The request - Update the items between the lines holding "You are a computer-use agent. This" and "coord(531,76)", inclusive, by replacing "Instruction" with "Command" and leaving everything else unchanged. Return only those lines.

***** Extracted records

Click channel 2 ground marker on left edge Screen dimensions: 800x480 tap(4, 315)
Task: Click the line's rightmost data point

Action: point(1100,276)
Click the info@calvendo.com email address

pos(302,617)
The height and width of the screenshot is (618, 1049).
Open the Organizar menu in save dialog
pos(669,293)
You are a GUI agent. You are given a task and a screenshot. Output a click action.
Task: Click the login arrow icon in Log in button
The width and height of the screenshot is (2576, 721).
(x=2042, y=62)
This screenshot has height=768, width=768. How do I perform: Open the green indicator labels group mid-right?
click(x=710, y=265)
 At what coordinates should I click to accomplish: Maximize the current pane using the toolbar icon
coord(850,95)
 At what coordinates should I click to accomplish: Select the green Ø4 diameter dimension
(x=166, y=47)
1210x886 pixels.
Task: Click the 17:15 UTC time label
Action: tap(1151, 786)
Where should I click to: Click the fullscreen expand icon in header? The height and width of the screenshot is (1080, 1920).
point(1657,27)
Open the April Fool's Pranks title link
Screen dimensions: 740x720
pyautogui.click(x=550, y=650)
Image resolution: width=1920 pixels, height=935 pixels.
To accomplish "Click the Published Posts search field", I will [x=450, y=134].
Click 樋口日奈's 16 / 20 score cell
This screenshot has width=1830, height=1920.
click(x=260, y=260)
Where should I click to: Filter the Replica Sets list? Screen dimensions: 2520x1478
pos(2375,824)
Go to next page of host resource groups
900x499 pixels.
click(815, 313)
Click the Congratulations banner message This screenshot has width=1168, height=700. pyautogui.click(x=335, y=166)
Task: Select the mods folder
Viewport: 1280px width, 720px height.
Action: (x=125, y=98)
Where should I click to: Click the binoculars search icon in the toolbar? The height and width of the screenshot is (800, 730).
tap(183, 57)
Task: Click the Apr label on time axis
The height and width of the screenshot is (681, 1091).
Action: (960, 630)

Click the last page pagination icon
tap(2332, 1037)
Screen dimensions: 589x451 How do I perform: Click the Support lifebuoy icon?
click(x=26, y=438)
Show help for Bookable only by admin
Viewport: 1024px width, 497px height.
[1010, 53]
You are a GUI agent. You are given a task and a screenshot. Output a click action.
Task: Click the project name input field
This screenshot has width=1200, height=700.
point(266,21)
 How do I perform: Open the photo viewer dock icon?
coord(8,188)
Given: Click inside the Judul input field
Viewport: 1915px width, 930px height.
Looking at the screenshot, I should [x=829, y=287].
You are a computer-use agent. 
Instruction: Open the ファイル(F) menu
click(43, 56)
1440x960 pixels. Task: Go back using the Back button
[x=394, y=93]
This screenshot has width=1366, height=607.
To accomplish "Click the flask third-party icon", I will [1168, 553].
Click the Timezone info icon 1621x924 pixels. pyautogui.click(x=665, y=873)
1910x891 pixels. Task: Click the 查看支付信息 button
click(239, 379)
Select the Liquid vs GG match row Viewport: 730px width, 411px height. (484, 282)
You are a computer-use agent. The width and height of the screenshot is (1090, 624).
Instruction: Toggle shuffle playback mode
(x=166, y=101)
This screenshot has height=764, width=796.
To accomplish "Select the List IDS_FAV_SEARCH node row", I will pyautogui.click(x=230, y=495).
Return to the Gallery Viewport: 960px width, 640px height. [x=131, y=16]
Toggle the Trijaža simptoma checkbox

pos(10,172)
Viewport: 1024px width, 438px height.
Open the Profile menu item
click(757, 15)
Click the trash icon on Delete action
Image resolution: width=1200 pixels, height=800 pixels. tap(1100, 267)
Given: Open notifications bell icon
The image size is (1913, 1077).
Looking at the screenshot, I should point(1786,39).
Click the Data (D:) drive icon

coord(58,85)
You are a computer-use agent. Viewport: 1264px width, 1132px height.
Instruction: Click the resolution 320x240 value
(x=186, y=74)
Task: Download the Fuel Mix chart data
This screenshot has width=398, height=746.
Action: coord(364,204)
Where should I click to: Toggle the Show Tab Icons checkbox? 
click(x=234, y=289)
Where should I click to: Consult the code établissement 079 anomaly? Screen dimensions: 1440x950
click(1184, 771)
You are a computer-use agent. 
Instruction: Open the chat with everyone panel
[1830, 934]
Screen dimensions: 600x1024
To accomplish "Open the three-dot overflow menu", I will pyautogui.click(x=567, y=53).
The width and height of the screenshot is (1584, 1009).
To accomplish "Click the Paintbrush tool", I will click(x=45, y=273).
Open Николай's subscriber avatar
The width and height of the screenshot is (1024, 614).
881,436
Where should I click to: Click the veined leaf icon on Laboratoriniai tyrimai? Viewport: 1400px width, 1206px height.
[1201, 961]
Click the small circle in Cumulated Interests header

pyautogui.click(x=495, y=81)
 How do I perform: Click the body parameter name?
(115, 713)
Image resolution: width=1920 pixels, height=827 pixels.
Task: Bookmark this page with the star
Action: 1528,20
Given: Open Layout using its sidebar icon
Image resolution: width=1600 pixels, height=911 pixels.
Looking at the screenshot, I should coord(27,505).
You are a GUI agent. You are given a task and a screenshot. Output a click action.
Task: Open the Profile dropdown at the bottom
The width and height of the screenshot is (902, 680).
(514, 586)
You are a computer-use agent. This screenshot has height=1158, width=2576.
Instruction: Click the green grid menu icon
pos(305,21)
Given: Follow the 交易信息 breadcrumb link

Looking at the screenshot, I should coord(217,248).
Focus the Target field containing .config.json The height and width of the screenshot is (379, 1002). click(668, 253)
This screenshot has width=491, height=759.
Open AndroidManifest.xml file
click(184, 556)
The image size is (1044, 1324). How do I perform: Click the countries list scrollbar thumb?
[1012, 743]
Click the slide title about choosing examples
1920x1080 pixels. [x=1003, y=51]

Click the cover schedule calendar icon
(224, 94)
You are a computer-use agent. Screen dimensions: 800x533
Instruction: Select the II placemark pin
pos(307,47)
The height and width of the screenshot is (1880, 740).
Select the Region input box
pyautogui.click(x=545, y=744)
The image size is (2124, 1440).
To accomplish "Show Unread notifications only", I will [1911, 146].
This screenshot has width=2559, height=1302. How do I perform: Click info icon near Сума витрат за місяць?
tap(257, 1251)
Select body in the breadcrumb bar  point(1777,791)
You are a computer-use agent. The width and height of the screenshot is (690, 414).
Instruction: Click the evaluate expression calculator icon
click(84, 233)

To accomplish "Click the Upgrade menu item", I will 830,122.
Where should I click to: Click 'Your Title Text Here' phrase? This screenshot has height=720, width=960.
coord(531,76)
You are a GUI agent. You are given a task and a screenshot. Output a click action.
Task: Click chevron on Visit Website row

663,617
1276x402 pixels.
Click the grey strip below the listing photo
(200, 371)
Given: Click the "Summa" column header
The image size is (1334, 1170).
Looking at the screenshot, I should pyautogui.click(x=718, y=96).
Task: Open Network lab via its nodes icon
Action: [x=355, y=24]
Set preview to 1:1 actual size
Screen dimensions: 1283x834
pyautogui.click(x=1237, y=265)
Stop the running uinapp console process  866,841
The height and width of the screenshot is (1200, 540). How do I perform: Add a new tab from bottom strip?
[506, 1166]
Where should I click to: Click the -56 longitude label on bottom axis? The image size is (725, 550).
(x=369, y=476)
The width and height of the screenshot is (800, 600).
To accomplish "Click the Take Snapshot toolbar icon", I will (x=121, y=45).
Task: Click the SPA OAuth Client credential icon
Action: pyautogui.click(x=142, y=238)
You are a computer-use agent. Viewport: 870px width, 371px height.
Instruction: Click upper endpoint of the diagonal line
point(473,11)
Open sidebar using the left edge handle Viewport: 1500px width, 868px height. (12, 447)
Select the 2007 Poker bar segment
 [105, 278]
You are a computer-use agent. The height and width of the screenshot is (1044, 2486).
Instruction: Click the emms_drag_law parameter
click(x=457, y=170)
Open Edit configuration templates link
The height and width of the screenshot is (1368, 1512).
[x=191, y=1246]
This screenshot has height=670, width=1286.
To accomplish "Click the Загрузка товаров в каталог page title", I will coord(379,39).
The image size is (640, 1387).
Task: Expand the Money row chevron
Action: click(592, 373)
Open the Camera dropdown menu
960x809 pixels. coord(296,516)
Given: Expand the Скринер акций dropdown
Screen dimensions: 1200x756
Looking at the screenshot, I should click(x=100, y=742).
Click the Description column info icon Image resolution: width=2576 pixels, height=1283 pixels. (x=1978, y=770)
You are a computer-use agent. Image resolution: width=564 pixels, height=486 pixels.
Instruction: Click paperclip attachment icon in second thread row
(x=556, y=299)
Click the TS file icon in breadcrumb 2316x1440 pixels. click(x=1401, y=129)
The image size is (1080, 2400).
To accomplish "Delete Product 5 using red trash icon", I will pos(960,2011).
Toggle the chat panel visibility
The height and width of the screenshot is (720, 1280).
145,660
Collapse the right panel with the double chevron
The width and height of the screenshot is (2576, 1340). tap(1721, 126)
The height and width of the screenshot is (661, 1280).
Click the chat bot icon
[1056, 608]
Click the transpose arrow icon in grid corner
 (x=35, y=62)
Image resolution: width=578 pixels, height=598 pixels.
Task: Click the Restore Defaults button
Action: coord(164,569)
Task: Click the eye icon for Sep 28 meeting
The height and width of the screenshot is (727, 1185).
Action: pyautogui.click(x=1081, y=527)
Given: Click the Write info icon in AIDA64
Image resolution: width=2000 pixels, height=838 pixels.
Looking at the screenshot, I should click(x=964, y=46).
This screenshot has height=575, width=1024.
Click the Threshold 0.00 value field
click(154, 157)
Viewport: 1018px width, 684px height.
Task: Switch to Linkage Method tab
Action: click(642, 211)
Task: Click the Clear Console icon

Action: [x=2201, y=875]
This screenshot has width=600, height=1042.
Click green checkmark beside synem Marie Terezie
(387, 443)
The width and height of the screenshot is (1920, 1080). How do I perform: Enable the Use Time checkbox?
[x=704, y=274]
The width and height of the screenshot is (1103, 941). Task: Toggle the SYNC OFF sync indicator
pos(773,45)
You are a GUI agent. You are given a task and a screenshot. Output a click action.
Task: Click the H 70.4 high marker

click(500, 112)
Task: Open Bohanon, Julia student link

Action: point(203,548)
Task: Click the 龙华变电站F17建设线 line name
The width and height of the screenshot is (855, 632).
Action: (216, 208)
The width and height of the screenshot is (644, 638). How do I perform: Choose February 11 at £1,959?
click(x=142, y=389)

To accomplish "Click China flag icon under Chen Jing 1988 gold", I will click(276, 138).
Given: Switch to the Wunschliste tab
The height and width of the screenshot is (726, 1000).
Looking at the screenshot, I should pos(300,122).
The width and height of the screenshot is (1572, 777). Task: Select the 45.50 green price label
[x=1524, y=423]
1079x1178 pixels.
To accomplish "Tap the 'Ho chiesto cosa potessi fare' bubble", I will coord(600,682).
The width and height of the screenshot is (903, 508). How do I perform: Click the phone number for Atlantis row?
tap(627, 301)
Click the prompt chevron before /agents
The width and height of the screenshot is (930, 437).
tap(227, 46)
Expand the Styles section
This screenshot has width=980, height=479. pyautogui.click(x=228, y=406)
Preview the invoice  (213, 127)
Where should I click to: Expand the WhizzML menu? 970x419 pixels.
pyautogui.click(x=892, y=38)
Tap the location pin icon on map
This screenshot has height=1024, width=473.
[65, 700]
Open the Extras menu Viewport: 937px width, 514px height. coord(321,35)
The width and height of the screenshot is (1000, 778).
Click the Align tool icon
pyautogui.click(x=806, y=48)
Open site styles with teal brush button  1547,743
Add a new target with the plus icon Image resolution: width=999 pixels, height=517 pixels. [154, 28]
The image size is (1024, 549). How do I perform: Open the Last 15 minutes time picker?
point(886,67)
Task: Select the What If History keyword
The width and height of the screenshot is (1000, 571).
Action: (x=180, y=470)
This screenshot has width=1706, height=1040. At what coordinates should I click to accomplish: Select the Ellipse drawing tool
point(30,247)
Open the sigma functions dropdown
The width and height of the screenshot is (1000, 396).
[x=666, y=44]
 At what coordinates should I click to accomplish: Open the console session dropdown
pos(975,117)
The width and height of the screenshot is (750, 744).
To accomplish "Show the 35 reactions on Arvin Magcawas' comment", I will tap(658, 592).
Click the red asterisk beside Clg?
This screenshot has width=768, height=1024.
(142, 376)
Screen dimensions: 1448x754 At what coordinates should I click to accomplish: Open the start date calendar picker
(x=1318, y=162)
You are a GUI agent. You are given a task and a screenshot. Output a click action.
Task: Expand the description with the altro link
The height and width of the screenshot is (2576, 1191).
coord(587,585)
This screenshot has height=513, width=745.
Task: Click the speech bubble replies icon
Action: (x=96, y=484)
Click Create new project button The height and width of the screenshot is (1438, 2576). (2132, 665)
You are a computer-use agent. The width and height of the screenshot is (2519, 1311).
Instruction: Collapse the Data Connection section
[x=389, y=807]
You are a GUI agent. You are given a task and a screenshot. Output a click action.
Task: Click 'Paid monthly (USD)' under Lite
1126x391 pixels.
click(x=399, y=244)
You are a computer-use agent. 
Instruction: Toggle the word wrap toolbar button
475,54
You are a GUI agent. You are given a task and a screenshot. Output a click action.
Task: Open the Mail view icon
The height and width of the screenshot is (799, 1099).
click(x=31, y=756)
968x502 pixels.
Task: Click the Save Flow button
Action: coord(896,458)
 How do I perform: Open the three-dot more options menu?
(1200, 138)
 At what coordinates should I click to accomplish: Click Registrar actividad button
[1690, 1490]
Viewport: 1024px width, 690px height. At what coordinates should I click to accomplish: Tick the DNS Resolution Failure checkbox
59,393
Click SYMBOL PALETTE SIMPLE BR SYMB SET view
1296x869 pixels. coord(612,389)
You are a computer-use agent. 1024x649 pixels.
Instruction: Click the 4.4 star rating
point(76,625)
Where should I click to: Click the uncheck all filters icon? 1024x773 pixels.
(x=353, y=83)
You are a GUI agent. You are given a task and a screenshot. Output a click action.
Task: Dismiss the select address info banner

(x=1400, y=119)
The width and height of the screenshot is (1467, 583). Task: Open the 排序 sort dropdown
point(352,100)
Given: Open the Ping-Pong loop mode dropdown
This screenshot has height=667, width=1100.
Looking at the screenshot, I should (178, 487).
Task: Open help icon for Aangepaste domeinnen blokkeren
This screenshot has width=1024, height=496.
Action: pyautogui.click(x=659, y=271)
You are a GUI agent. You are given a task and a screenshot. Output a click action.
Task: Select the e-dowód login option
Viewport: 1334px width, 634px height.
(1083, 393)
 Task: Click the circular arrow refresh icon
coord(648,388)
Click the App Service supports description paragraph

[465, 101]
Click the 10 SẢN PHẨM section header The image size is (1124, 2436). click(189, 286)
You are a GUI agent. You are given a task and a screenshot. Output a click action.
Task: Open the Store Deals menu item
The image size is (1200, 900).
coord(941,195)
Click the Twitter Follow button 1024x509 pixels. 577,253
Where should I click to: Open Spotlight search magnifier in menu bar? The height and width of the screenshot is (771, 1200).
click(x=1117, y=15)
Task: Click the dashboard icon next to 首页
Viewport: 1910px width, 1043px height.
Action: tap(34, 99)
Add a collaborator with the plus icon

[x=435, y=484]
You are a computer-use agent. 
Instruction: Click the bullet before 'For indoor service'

**********

Answer for the task -
You are a computer-use agent. This screenshot has height=1158, width=2576.
Command: Click the green grid menu icon
pos(305,21)
Given: Follow the 交易信息 breadcrumb link

Looking at the screenshot, I should coord(217,248).
Focus the Target field containing .config.json The height and width of the screenshot is (379, 1002). click(668, 253)
This screenshot has width=491, height=759.
Open AndroidManifest.xml file
click(184, 556)
The image size is (1044, 1324). How do I perform: Click the countries list scrollbar thumb?
[1012, 743]
Click the slide title about choosing examples
1920x1080 pixels. [x=1003, y=51]

Click the cover schedule calendar icon
(224, 94)
You are a computer-use agent. Screen dimensions: 800x533
Command: Select the II placemark pin
pos(307,47)
The height and width of the screenshot is (1880, 740).
Select the Region input box
pyautogui.click(x=545, y=744)
The image size is (2124, 1440).
To accomplish "Show Unread notifications only", I will [1911, 146].
This screenshot has width=2559, height=1302. How do I perform: Click info icon near Сума витрат за місяць?
tap(257, 1251)
Select body in the breadcrumb bar  point(1777,791)
You are a computer-use agent. The width and height of the screenshot is (690, 414).
Command: Click the evaluate expression calculator icon
click(84, 233)

To accomplish "Click the Upgrade menu item", I will 830,122.
Where should I click to: Click 'Your Title Text Here' phrase? This screenshot has height=720, width=960.
coord(531,76)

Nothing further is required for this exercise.